BLUE SKY TODAY: We are forecasting another beautiful spring day today for Alabama, with ample sunshine and a high in the low to mid 70s. But on Thursday, clouds will increase during the day and we will forecast a good chance of showers and storms by mid to late afternoon, continuing into Thursday night.
STRONG STORMS? The Storm Prediction Center has defined a low-end, marginal risk (level 1 out of 5) of severe storms for roughly the western half of Alabama, but with limited instability we don’t expect too many issues. Some of the heavier storms could produce small hail and gusty winds Thursday evening over west Alabama, but the better chance of severe storms will be to the west of our state.
Rain will end Friday morning, and most of Friday afternoon and Friday night should be dry. Highs will be in the 70s Thursday and Friday.
THE ALABAMA WEEKEND: Looks like this will be the warmest weekend so far this year; highs will be in the 77- to 80-degree range both days. On Saturday, we will forecast a mix of sun and clouds with potential for a few scattered showers and thunderstorms — no all-day kind of rain, however. Sunday will be warm and humid; the best chance of showers and storms will be late in the day and into Sunday night with the approach of an upper trough. Some of those thunderstorms could be strong; we will keep an eye on severe weather parameters as we get closer to the weekend.
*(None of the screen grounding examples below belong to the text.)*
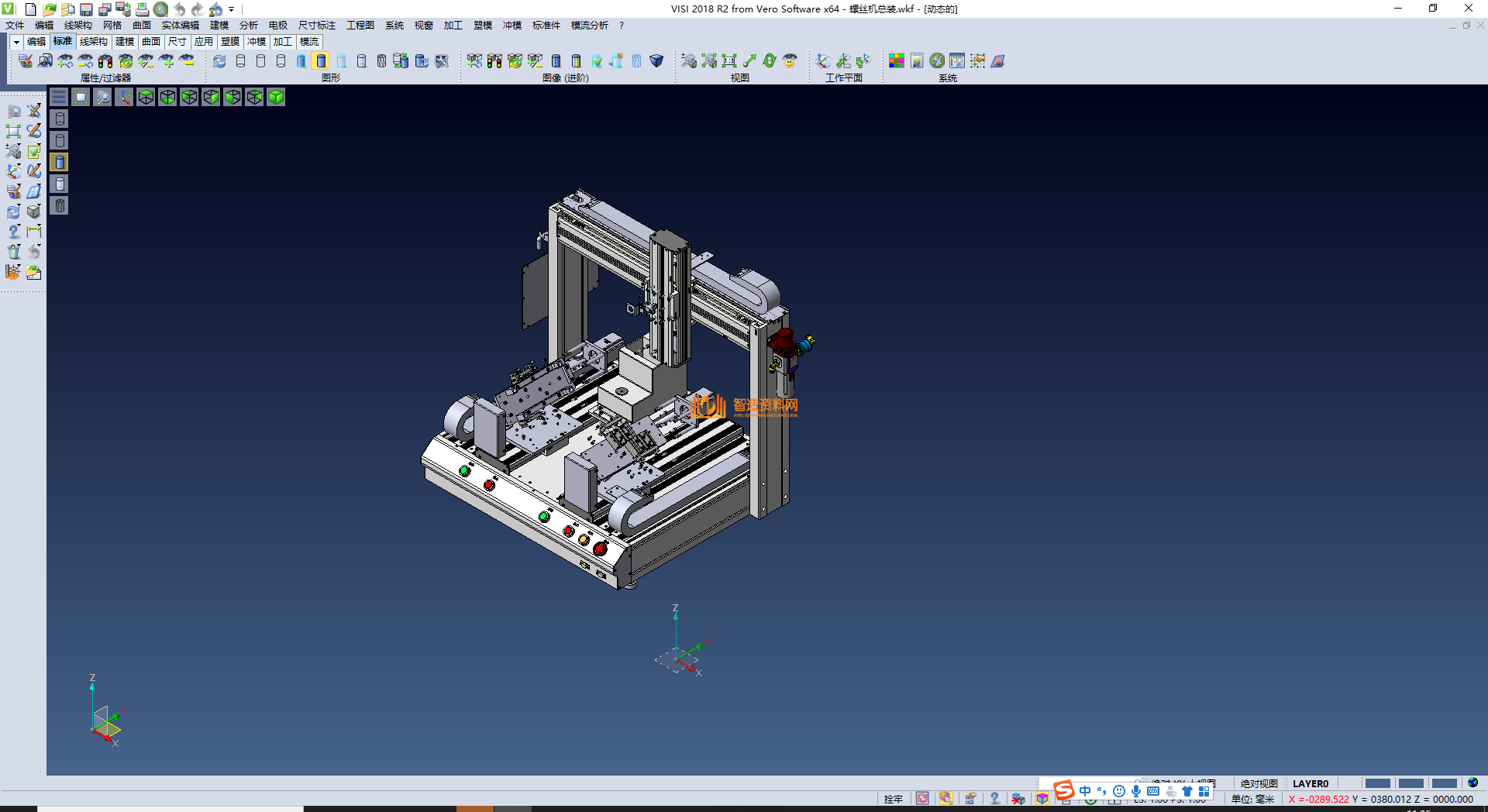This screenshot has height=812, width=1488.
Task: Toggle the active cylinder mode in left viewport strip
Action: pyautogui.click(x=60, y=162)
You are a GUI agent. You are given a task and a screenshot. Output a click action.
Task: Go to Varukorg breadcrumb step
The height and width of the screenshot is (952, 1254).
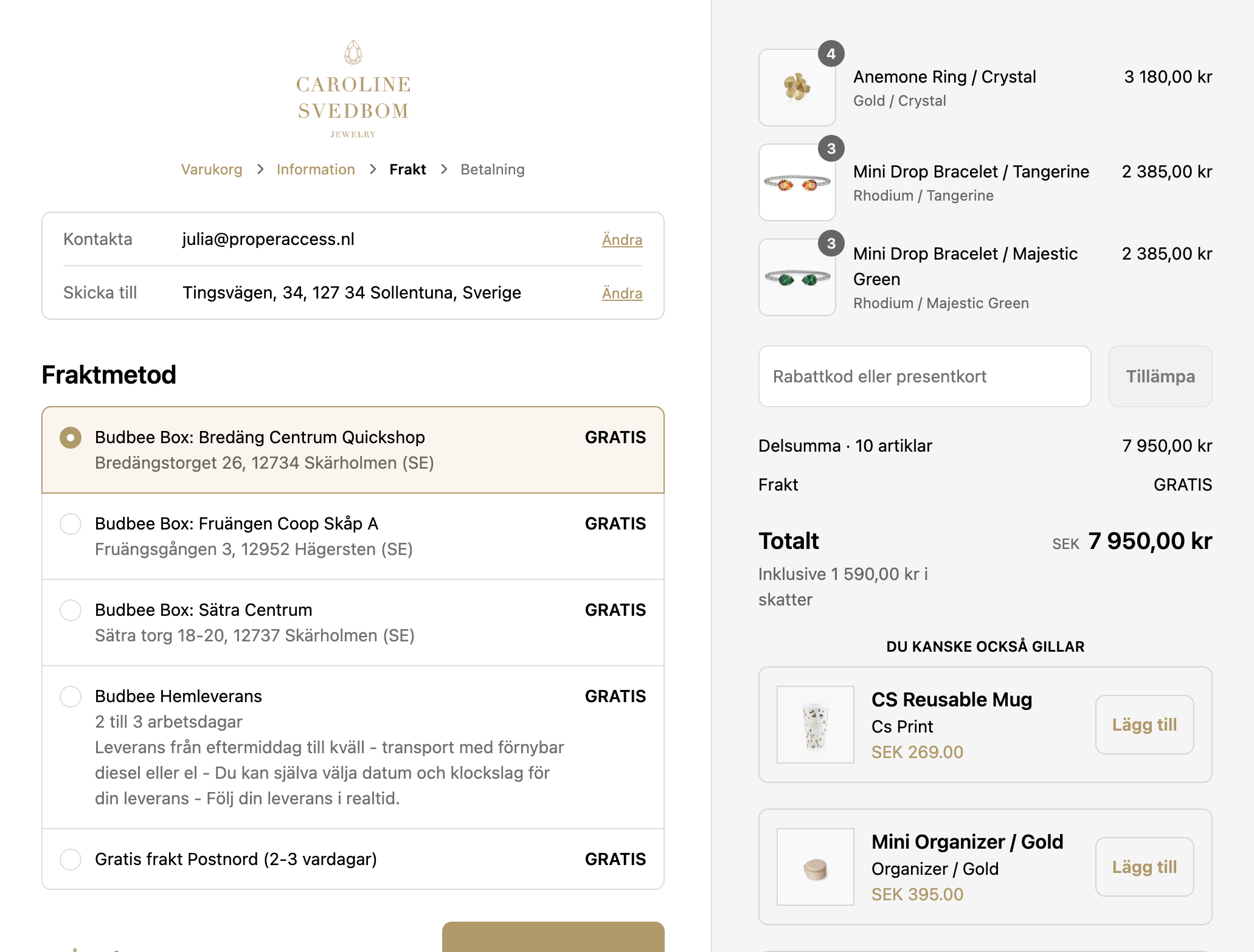pos(212,170)
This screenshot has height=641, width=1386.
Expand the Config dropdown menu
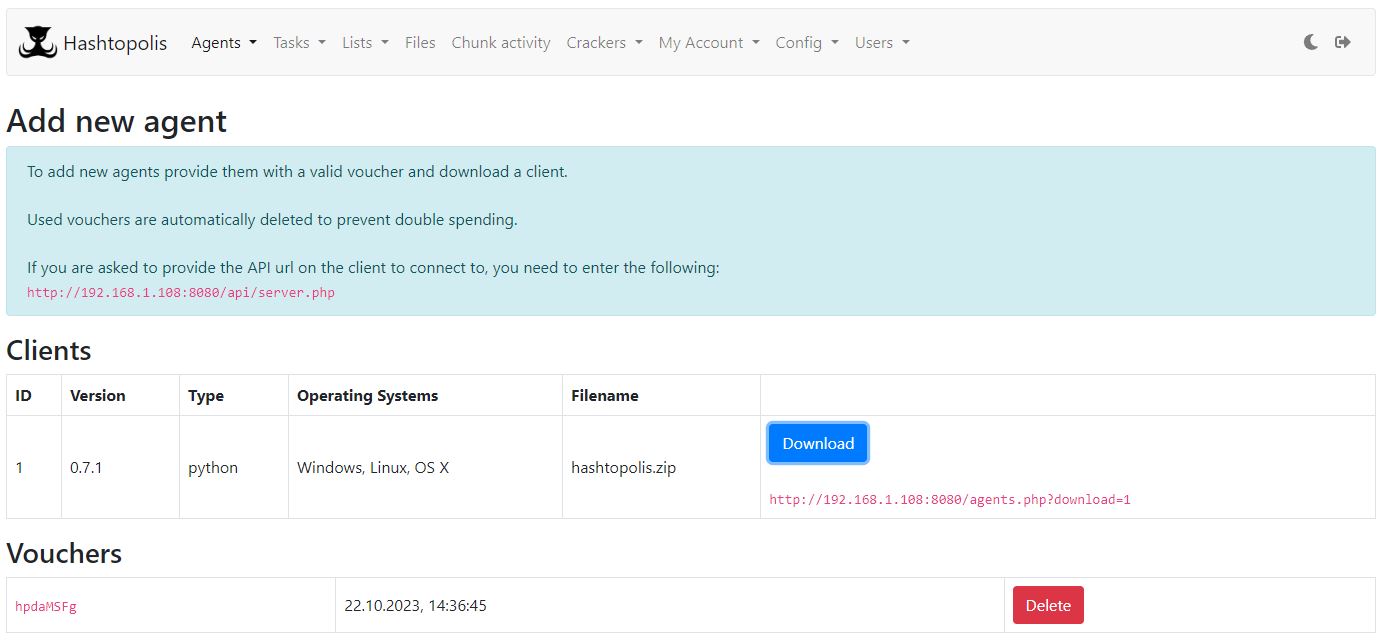[x=807, y=43]
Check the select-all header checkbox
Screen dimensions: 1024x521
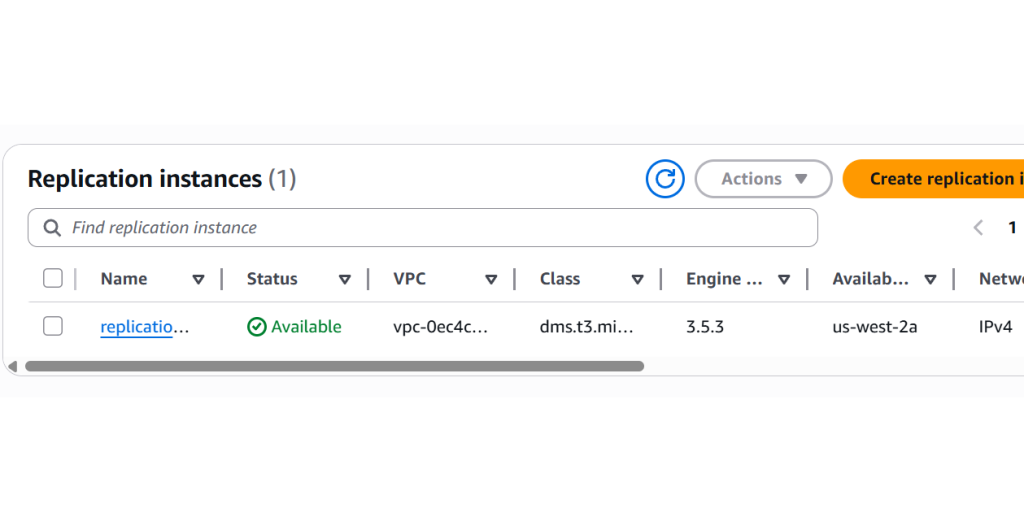pos(53,278)
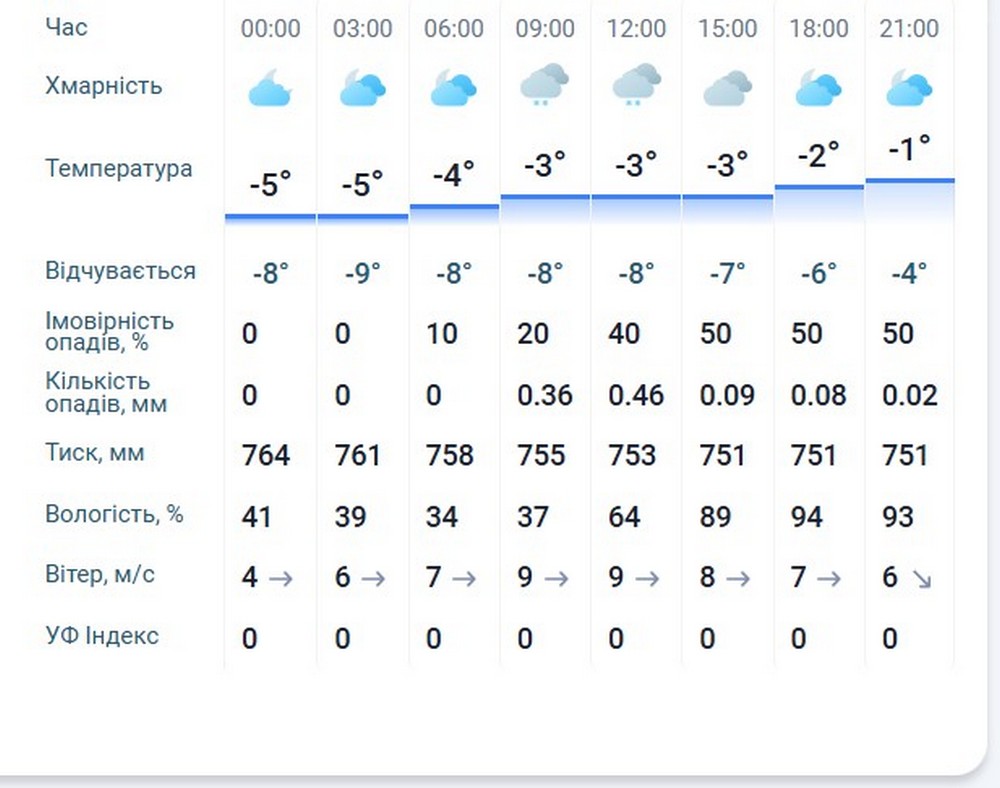
Task: Click the УФ Індекс row label
Action: click(x=102, y=636)
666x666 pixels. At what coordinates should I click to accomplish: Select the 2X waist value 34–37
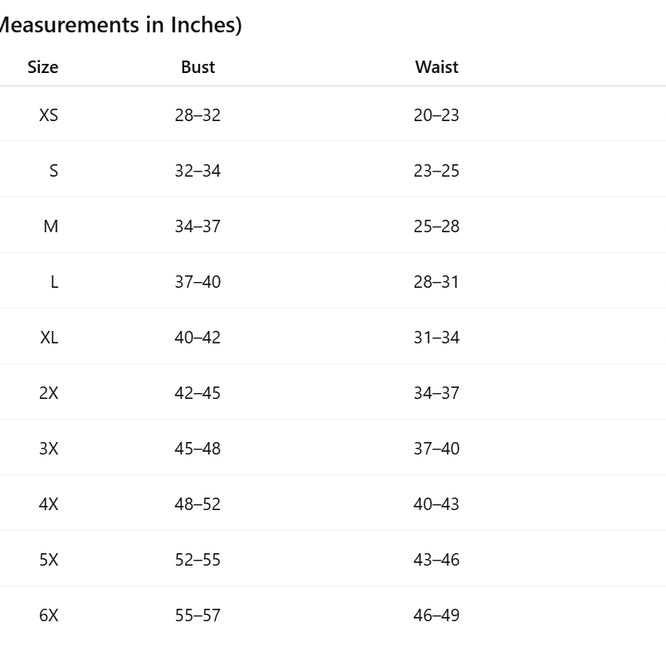[437, 393]
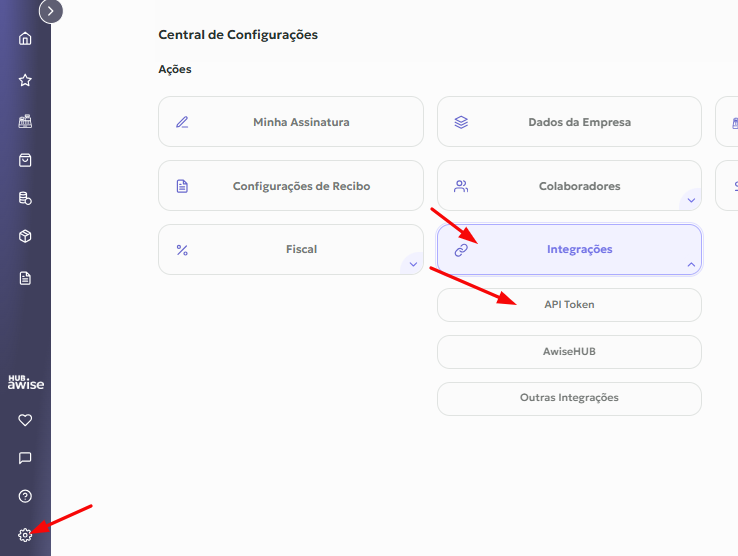Expand the sidebar with arrow button

pos(51,11)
NEXT WEEK: Showers and storms should end Monday morning, and the day will be somewhat cooler, with a high in the low 70s. Most of the state will be dry Tuesday, although we could see a few showers over the Tennessee Valley. A rather robust system will bring storms back into the state Thursday.
ON THIS DATE IN 1974: The 1974 Super Outbreak was underway. It was the second-largest tornado outbreak on record for a single 24-hour period, just behind the 2011 Super Outbreak. It was also the most violent tornado outbreak ever recorded, with 30 F4 or F5 tornadoes confirmed.On April 3-4, 1974, there were 148 tornadoes confirmed in 13 U.S. states and the Canadian province of Ontario. In the United States, tornadoes struck Illinois, Indiana, Michigan, Ohio, Kentucky, Tennessee, Alabama, Mississippi, Georgia, North Carolina, Virginia, West Virginia and New York. The outbreak caused roughly $843 million in damage, with more than $600 million in damage occurring in the United States. The outbreak extensively damaged approximately 900 square miles along a combined path length of 2,600 miles. At one point, as many as 15 separate tornadoes were on the ground simultaneously.
In Alabama, at least eight tornadoes, including four extremely intense and long-lived storms, brought death and destruction that night. The communities of Guin and Jasper were hit hard. Eighty-six people were killed, 949 were injured and damages exceeded $50 million. Sixteen counties in the northern part of the state were hit the hardest. It ranks as the third-worst tornado outbreak in Alabama history. It is surpassed by the tornado outbreak of March 21, 1932, when more than 300 people died in a series of tornadoes, as well as the historic outbreak of April 27, 2011, when 252 Alabamians lost their lives.